Probability 0.05 0.35 0.30 0.20 0.10

Note: For the following questions, ¡§Investment¡¨ is the name of the strategy not the number, i.e., Luster, Apex, etc.

a)Maximin criteria

Answer: Investment

b)Maximax criteria

Answer:Investment
c)Equally Likely criteria
Answer:Investment
d)Criterion of realism (assume Ą = 0.6)
Answer:Investment
e)Minimax regret criteria
Answer:Investment
f)Criterion of maximum expected value
Answer:Investment

what are the shortcoming of minimax

To determine which investment to make under different decision criteria, we need to understand the various decision criteria and how they are applied.

a) Maximin criteria:
Under the maximin criteria, we select the investment that maximizes the minimum payoffs across all states of nature. To find the maximum of the minimum payoffs, we compare the minimum payoffs of each investment across different states of nature and select the investment with the highest minimum payoff.

b) Maximax criteria:
Under the maximax criteria, we select the investment that maximizes the maximum payoffs across all states of nature. To find the maximum of the maximum payoffs, we compare the maximum payoffs of each investment across different states of nature and select the investment with the highest maximum payoff.

c) Equally Likely criteria:
Under the equally likely criteria, we assign equal probabilities to each state of nature and calculate the expected payoff for each investment. The investment with the highest expected payoff is selected.

d) Criterion of realism:
The criterion of realism introduces the concept of risk aversion using a risk-aversion factor, denoted as Ą. The expected payoff for each investment is multiplied by (1-Ą) and then added to the minimum payoff for each investment, multiplied by Ą. The investment with the highest adjusted expected payoff is selected.

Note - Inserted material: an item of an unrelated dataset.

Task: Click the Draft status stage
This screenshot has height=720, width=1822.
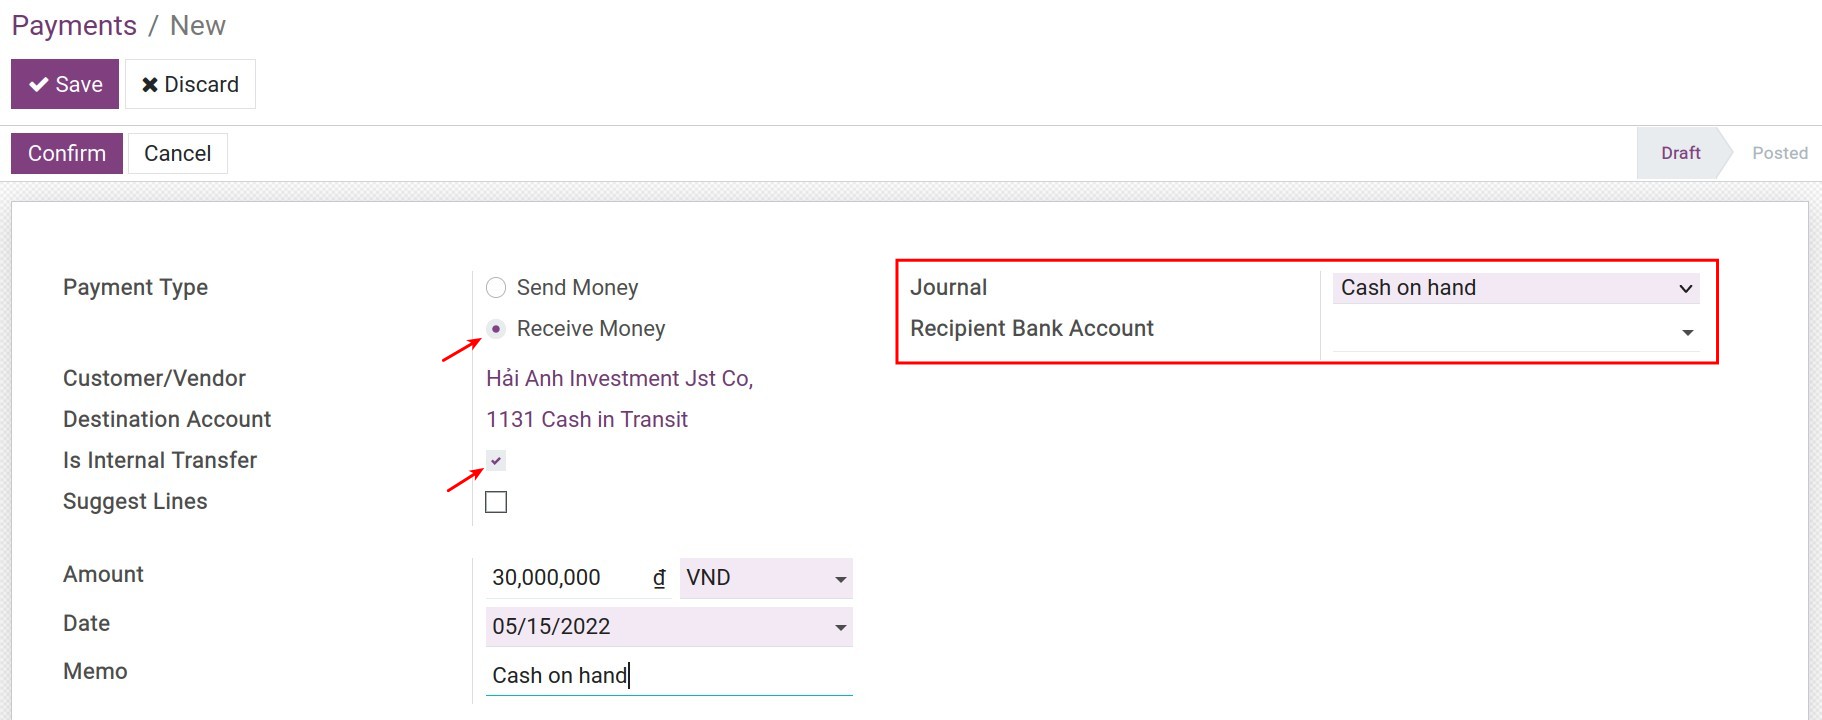Action: point(1680,153)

e) Minimax regret criteria:
Under the minimax regret criteria, we calculate the regret for each investment by finding the difference between the maximum payoff in each state of nature and the payoff of each investment in that state. The investment with the minimum maximum regret is selected.

f) Criterion of maximum expected value:
Under the criterion of maximum expected value, we calculate the expected payoff for each investment by multiplying the payoff in each state of nature by its respective probability and summing them up. The investment with the highest expected payoff is selected.

To determine the answer for each criteria, we need to compute the results for each investment using the given data and formulas. Unfortunately, the provided data is incomplete as the portfolio payoff is missing. Can you please provide the portfolio payoff value for each state of nature?